Conformance checking at MongoDB: Testing that our code matches our TLA+ specs

https://www.mongodb.com/blog/post/engineering/conformance-checking-at-mongodb-testing-our-code-matches-our-tla-specs

108•todsacerdoti•1d ago

Comments

magicalhippo•1d ago

About 15 years ago or so, webscale was everything and MongoDB was webscale[1][2] hence being used everywhere.

Has it become a legacy product, or are there still good reasons for using it in a new project in 2025?

[1]: https://www.youtube.com/watch?v=b2F-DItXtZs

[2]: https://news.ycombinator.com/item?id=1636198

Magmalgebra•1d ago

> or are there still good reasons for using it in a new project in 2025

it's not clear there ever was. Most of the big users I'm aware of, like Stripe, don't seem to have needed it and regretted the decision. Big data didn't become a thing in the way people expected[0]. If you really did need the scalability of Mongo you'd choose a NewSql database like TiDB[1].

[0] https://motherduck.com/blog/big-data-is-dead/ [1] https://docs.pingcap.com/

threeseed•1d ago

a) Big data is more than just the size of the data. It's about how you treat that data i.e. instead of doing expensive and brittle up-front RDBMS modelling you instead dump it all into a data lake and figure out how to handle the data at run-time. And it is still the standard pattern in almost all companies today.

b) Nobody was choosing MongoDB solely for performance. If it was you would choose some in-memory K/V store. It was about it being the only well supported document store that was also fast and scalable.

c) Stripe’s DocDB is an extension of MongoDB Community: https://stripe.com/blog/how-stripes-document-databases-suppo...

guappa•1d ago

That's not how software works. In my experience using mongodb just means that now every single bug in the code creates messed up data for a few months/years and then when that data pops up the software crashes :D

computerfan494•1d ago

I can assure you that Stripe does not regret the decision.

hobs•21h ago

Interesting, a lot of ex stripe eng I talk to say the opposite, but that they made it work.

threeseed•1d ago

MongoDB as a company is growing 20% y/y and 2B in revenue.

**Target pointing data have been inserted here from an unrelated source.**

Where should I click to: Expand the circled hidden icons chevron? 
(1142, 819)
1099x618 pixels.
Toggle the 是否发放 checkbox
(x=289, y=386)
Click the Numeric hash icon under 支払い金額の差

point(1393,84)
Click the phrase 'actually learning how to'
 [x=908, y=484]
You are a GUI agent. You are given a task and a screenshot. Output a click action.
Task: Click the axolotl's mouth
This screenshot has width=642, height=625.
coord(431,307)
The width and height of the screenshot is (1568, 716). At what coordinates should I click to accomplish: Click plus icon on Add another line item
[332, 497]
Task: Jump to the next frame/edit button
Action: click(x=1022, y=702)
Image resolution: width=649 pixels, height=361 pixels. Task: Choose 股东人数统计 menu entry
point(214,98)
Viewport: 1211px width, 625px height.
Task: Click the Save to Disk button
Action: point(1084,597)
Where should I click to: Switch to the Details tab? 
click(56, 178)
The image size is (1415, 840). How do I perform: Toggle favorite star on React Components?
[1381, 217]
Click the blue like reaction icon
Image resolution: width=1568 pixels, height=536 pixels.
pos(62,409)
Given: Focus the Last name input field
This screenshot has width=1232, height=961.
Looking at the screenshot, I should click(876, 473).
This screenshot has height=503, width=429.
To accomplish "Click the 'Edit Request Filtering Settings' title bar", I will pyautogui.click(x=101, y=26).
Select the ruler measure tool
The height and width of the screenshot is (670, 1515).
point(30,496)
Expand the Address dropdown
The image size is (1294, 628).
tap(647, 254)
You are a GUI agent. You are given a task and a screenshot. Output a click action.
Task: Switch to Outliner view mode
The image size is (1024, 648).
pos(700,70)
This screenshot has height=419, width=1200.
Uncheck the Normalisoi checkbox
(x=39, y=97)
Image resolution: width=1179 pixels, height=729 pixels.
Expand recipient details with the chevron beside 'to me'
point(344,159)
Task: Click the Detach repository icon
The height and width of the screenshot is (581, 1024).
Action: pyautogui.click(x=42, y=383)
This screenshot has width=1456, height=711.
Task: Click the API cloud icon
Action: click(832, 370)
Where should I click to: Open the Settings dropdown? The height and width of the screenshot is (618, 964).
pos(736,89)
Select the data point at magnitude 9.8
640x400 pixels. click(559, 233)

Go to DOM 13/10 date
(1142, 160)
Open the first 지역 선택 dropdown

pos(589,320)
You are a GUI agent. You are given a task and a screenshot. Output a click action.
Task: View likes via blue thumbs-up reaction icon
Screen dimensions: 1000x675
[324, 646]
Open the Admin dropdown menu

So very far from being a legacy product.

I still use it for new projects because (a) Atlas is genuinely a solid offering with a great price point for startups and (b) schema-less datastores have become more of a necessity as our control of data has decreased e.g. SaaS companies dictate their schema and we need to accomodate.

anonymousDan•1d ago

Interesting, can you elaborate on what you mean by (b) with an example?

MoreQARespect•1d ago

They're really good at sales and marketing, especially aimed at beginners.

I'm still puzzled why people use it given that it's a database and there's nothing technical it ever did better than any of its competitors. The best that can be said for it is that it works about as well in some circumstances as competing databases do.

Aldipower•1d ago

What you're writing sounds like marketing to me. Really bad one...

lunarcave•1d ago

Personal opinion.

I swore away from it for 10 years, but came back recently. And I'm pleasantly surprised with the developer experience of MongoDB Atlas (the cloud version).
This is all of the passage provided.